The founder of the Paralympic Movement, Professor Sir Ludwig Guttmann, has been honoured on what would have been his 122nd birthday by a Google doodle.

The doodle, illustrated by Baltimore-based guest artist Ashanti Fortson, shows the elderly moustachioed figure against a background of wheelchair athletes competing in a range of sports.

Guttmann - born in Tost, Germany on this day (June 3) in 1899 – was a Jewish doctor who became one of the country’s top specialist surgeons for spinal cord injuries before fleeing to Britain in 1939 to escape Nazi persecution.

In 1944, at the request of the British Government, Guttmann opened a spinal injuries centre at the Stoke Mandeville Hospital, and in time, rehabilitation sport practised there evolved to recreational sport and then to competitive sport.

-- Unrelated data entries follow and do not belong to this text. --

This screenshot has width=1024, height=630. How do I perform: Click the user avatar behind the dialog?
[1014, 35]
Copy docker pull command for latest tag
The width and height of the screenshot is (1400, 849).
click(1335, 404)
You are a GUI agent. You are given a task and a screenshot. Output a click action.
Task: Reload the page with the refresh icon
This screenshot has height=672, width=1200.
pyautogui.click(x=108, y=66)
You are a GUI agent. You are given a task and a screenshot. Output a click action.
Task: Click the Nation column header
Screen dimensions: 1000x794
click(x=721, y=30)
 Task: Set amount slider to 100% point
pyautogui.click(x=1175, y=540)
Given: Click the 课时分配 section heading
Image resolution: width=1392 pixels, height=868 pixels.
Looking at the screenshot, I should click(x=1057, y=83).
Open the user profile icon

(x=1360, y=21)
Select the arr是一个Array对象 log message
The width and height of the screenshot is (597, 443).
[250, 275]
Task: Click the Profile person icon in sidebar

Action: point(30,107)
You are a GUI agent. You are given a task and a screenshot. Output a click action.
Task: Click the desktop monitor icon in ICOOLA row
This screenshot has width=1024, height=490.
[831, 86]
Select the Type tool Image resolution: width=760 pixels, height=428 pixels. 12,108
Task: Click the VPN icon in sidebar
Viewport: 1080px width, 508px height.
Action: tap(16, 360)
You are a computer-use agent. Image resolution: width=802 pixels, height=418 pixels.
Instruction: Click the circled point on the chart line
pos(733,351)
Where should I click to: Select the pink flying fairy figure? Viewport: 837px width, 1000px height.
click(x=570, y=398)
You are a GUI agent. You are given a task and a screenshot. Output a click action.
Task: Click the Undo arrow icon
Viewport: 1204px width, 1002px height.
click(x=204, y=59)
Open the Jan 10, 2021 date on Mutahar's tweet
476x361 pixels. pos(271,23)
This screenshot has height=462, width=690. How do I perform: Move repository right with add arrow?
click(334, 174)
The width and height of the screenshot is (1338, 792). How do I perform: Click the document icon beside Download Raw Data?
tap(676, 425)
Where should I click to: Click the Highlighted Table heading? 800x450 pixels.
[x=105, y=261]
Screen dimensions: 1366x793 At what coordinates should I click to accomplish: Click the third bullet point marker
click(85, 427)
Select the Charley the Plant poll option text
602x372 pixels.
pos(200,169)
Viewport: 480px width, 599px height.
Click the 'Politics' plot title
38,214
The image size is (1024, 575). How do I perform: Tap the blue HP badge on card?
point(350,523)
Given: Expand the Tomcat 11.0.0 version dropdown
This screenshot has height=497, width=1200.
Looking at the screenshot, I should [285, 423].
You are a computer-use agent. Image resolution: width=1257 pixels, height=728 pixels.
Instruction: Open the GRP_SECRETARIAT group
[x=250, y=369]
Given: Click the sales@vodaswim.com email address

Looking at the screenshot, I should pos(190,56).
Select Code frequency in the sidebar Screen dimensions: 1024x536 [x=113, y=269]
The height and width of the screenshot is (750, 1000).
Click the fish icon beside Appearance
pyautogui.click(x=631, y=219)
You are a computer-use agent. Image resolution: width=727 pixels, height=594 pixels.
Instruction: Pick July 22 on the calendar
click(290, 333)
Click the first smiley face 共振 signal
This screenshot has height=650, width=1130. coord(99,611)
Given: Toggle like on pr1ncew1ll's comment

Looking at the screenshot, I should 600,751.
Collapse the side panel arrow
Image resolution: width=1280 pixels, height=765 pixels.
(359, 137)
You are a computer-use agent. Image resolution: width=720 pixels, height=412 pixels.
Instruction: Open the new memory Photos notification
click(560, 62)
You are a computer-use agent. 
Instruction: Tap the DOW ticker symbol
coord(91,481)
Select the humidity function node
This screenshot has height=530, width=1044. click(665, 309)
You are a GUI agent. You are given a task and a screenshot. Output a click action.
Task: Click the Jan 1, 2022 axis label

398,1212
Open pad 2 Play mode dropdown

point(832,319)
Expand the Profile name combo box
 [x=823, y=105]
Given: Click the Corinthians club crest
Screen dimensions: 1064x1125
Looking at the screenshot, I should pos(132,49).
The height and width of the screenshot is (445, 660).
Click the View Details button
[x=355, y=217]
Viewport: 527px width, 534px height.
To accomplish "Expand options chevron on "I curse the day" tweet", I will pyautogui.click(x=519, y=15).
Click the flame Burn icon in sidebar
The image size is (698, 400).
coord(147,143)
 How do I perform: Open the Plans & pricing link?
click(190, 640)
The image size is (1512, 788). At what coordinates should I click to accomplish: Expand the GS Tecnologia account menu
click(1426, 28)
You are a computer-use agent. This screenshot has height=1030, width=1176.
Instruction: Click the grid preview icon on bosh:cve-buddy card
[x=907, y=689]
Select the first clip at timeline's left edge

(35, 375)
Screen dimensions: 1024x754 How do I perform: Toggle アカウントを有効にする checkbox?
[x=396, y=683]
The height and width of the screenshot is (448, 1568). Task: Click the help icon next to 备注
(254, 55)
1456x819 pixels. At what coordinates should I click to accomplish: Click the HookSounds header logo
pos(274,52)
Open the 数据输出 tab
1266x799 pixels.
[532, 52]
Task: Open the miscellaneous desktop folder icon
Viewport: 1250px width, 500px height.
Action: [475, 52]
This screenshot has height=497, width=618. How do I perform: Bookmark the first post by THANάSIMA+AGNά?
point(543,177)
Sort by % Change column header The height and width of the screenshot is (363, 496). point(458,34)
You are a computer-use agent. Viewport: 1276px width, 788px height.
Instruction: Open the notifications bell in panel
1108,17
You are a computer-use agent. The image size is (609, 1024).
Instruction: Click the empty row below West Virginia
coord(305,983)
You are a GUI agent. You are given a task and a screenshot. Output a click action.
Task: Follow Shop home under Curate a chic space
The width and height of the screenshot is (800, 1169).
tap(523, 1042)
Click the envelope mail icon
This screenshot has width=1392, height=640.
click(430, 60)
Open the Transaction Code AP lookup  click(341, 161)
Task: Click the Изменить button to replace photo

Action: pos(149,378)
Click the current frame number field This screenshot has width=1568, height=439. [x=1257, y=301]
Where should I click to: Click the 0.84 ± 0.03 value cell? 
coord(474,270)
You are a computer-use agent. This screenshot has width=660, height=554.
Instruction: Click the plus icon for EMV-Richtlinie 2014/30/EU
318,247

On July 29, 1948, the day of the Opening Ceremony of the London 1948 Olympic Games, Guttmann organised the first competition for wheelchair athletes, which he named the Stoke Mandeville Games.

This milestone in Paralympic history involved 16 injured servicemen and women who took part in archery.

Sir Ludwig Guttmann, founder of the Paralympic Movement, looks on as a competitor at the Stoke Mandeville Games presents a bouquet to the Queen in 1969 ©Getty Images
Sir Ludwig Guttmann, founder of the Paralympic Movement, looks on as a competitor at the Stoke Mandeville Games presents a bouquet to the Queen in 1969 ©Getty Images

The Stoke Mandeville Games later became the Paralympic Games, which first took place in Rome, Italy, in 1960 featuring 400 athletes from 23 countries.

Since then they have taken place every four years.

Guttmann, who died aged 80 in 1980, also founded the International Medical Society of Paraplegia (the International Spinal Cord Society) and, in 1961, the British Sports Association for the Disabled (Activity Alliance).

He received numerous accolades, the highest among which was being knighted by Her Majesty the Queen in 1966.

The Paralympic Games continues to be a driving force for promoting the rights and independence of people with disabilities.